__TEXT TO READ__
[Numpy-discussion] Does a `mergesorted` function make sense?

Eelco Hoogendoorn hoogendoorn.eelco at gmail.com
Thu Sep 4 14:14:22 EDT 2014


I should clarify: I am speaking about my implementation, I havnt looked at
the numpy implementation for a while so im not sure what it is up to. Note
that by 'almost free', we are still talking about three passes over the
whole array plus temp allocations, but I am assuming a use-case where the
various sorts involved are the dominant cost, which I imagine they are, for
out-of-cache sorts. Perhaps this isn't too realistic an assumption about
the average use case though, I don't know. Though I suppose its a
reasonable guideline to assume that either the dataset is big, or
performance isn't that big a concern in the first place.


On Thu, Sep 4, 2014 at 7:55 PM, Jaime Fernández del Río <
jaime.frio at gmail.com> wrote:

> On Thu, Sep 4, 2014 at 10:39 AM, Eelco Hoogendoorn <
> hoogendoorn.eelco at gmail.com> wrote:
>
>>
>> On Thu, Sep 4, 2014 at 10:31 AM, Eelco Hoogendoorn <
>> hoogendoorn.eelco at gmail.com> wrote:
>>
>>>
>>> On Wed, Sep 3, 2014 at 6:46 PM, Jaime Fernández del Río <
>>> jaime.frio at gmail.com> wrote:
>>>
>>>>  On Wed, Sep 3, 2014 at 9:33 AM, Jaime Fernández del Río <
>>>> jaime.frio at gmail.com> wrote:
>>>>
>>>>> On Wed, Sep 3, 2014 at 6:41 AM, Eelco Hoogendoorn <
>>>>> hoogendoorn.eelco at gmail.com> wrote:
>>>>>
>>>>>>  Not sure about the hashing. Indeed one can also build an index of a
>>>>>> set by means of a hash table, but its questionable if this leads to
>>>>>> improved performance over performing an argsort. Hashing may have better
>>>>>> asymptotic time complexity in theory, but many datasets used in practice
>>>>>> are very easy to sort (O(N)-ish), and the time-constant of hashing is
>>>>>> higher. But more importantly, using a hash-table guarantees poor cache
>>>>>> behavior for many operations using this index. By contrast, sorting may
>>>>>> (but need not) make one random access pass to build the index, and may (but
>>>>>> need not) perform one random access to reorder values for grouping. But
>>>>>> insofar as the keys are better behaved than pure random, this coherence
>>>>>> will be exploited.

__DO THIS__
Return the whole numpy mailing-list message above, word for word. The lines below have nothing to do with this.

__MATERIAL__
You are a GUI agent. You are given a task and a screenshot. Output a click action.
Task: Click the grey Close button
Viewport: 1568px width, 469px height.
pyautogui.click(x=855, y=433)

__CORRECT ANSWER__
[Numpy-discussion] Does a `mergesorted` function make sense?

Eelco Hoogendoorn hoogendoorn.eelco at gmail.com
Thu Sep 4 14:14:22 EDT 2014


I should clarify: I am speaking about my implementation, I havnt looked at
the numpy implementation for a while so im not sure what it is up to. Note
that by 'almost free', we are still talking about three passes over the
whole array plus temp allocations, but I am assuming a use-case where the
various sorts involved are the dominant cost, which I imagine they are, for
out-of-cache sorts. Perhaps this isn't too realistic an assumption about
the average use case though, I don't know. Though I suppose its a
reasonable guideline to assume that either the dataset is big, or
performance isn't that big a concern in the first place.


On Thu, Sep 4, 2014 at 7:55 PM, Jaime Fernández del Río <
jaime.frio at gmail.com> wrote:

> On Thu, Sep 4, 2014 at 10:39 AM, Eelco Hoogendoorn <
> hoogendoorn.eelco at gmail.com> wrote:
>
>>
>> On Thu, Sep 4, 2014 at 10:31 AM, Eelco Hoogendoorn <
>> hoogendoorn.eelco at gmail.com> wrote:
>>
>>>
>>> On Wed, Sep 3, 2014 at 6:46 PM, Jaime Fernández del Río <
>>> jaime.frio at gmail.com> wrote:
>>>
>>>>  On Wed, Sep 3, 2014 at 9:33 AM, Jaime Fernández del Río <
>>>> jaime.frio at gmail.com> wrote:
>>>>
>>>>> On Wed, Sep 3, 2014 at 6:41 AM, Eelco Hoogendoorn <
>>>>> hoogendoorn.eelco at gmail.com> wrote:
>>>>>
>>>>>>  Not sure about the hashing. Indeed one can also build an index of a
>>>>>> set by means of a hash table, but its questionable if this leads to
>>>>>> improved performance over performing an argsort. Hashing may have better
>>>>>> asymptotic time complexity in theory, but many datasets used in practice
>>>>>> are very easy to sort (O(N)-ish), and the time-constant of hashing is
>>>>>> higher. But more importantly, using a hash-table guarantees poor cache
>>>>>> behavior for many operations using this index. By contrast, sorting may
>>>>>> (but need not) make one random access pass to build the index, and may (but
>>>>>> need not) perform one random access to reorder values for grouping. But
>>>>>> insofar as the keys are better behaved than pure random, this coherence
>>>>>> will be exploited.